Happy New Year Jenerali Ulimwengu And Thanks For Your Summary Of Last Year’s Main Events
Thought leadership! What is it? It is what Charles Onyango Obbo, Elzie Eyakuze, Austin Bukenya and Jenerali Ulimwengu have been doing for decades at the National Media Group; in the East African and as well as in the Saturday Nation. They have all been doing very good work that is immensely educative, informative, enculturating and spiritually soothing. Personally; Charles Onyango Obbo, Elzie Eyakuze, Austin Bukenya and Jenerali Ulimwengu are the reason why I made my unbreakable duty to buy each and every print copy of the East African and the Saturday Nation for the entire year 2024. But, unlike other people who buy newspapers to read them casually and only to junk them away to the butcher men and women for meat wrapping, I have obligated myself to take my 2024 fifty four copies of the East African and my 2024 fifty four copies of Saturday Nation to the bindery for Case Binding into a well bound reference material for storage in my library.
It does not mean that I only enjoyed the specific thought leadership work of Obbo, Eyakuze, Ulimwengu and Bukenya in the year 2024 .No, for more than a decade, I have been a loyal consumer of their intellectual work. I can say Charles Onyango Obbo, Elzie Eyakuze, Austin Bukenya and Jenerali Ulimwengu have been social pillars that guide quality of thought process when communicating at the editorial level in the mainstream media. Tellingly , lovers of print Media in East Africa and the world at large cannot afford to deny peculiar knack of Austin Bukenya’s power of neologizing English words ranging from Oracy , phallocentricism , dialogic, polyalogic textology, textuality, feminology, ntuology(literary study of Ubuntu) and feministic . In the same way none in our East African community of knowing can fail to salute the command of language, intellectual objectivity and research excellence displayed in the thought leadership culture of Charles Onyango Obbo. Just as we equally give unblemished kowtow to the intellectual bravado in the tireless pen-pushing or key-board punching work of Elzie Eyakuze.

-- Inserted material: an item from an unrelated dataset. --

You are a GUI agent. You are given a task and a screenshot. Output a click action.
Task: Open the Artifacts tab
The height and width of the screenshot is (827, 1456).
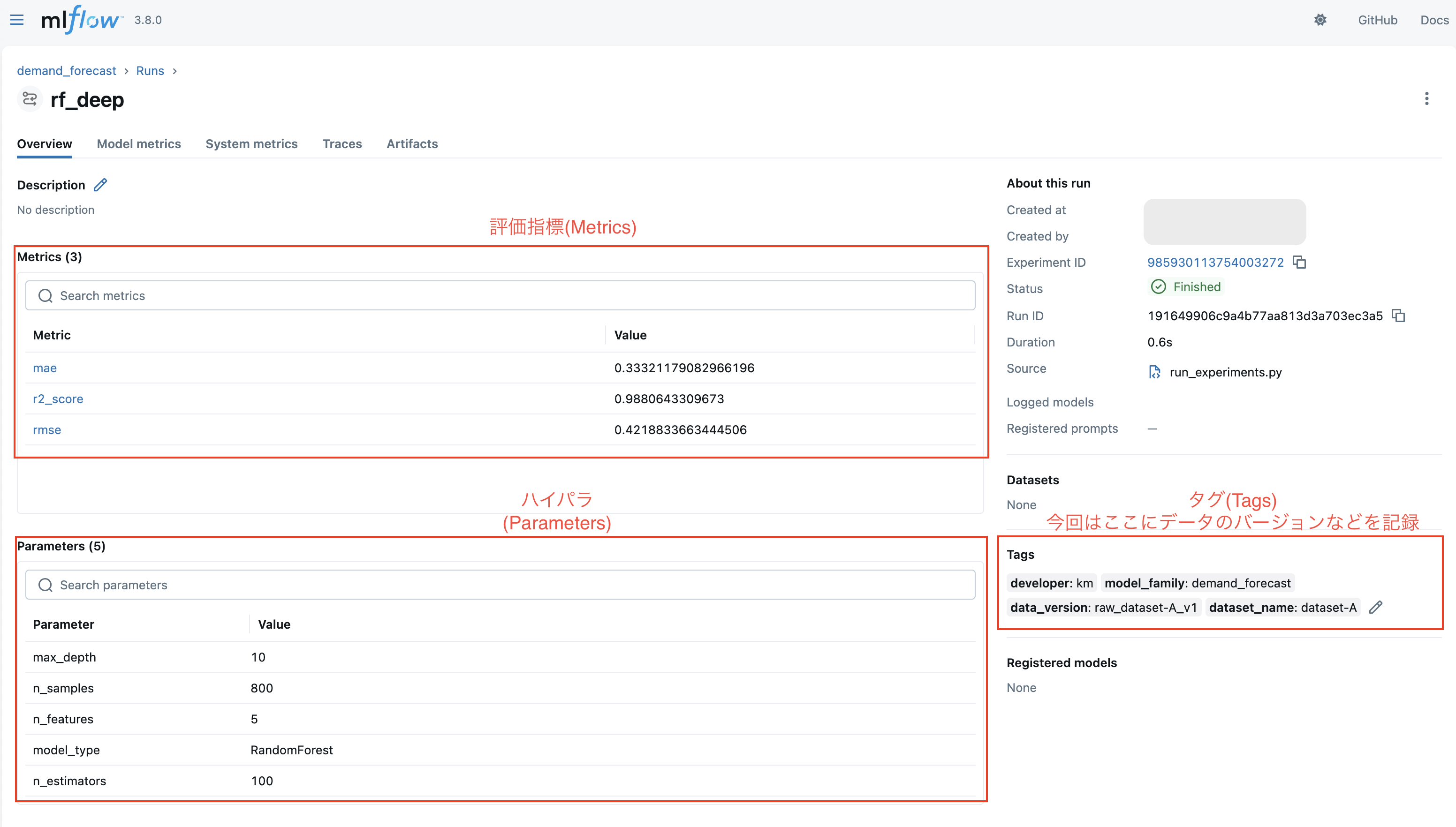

Evident to the precedent, Jenerali Ulimwengu did some excellent work in East African (in the 4th to 10th January 2O25 ) by giving the readers a very brilliant summary of significant events that took place in the year 2024. The events were well presented, to a keen and conscientious reader, Jenerali Ulimwengu’s summary of significant eventualities in the year 2024 was well and definite information professionally presented to be useful in exercise of pragmatic thinking about politics and social life of the people of East Africa come the immediate future. Above all, I appreciate Jenerali Ulimwengu for tickling my fondly memories, and hopefully the memories of other readers in my ilk about our gone and beloved guru of thought leadership, the one Phillip Ochieng.
It is understandable that Editorial economy limits the range of significant events which happened in the course of last year that Jenerali Ulimwengu would have shared with the readers. Otherwise, there were other significant events in 2024 fit enough to aggress our consciousness and future decision making ranging from ecologically significant event in the actions of the local peasant community saving an ancient baobab tree from the Chinese road builders in Dar es Salam; the literary event of Xaba Makhososane translating Fanon’s Wretched of the Earth to IsiZulu for the purpose of wider readership; the human rights violation event in the actions of Paul Kagame overseeing prosecution of those reading Sroja Popovic’s Blue Print for Revolution and or even the democratic process event evinced in public audacity and self-immolating stamina of Shakira Wafula, a Gen Z in Kenya confronting only with her bare hands a cordon of deadly - armed-red-barrette-gun-brandishing anti-riot police in Nairobi during the Gen Z demonstration against oppressive finance bill. Ergo, Happy New Year Jenerali Ulimwengu and thank you for your good work in thought leadership.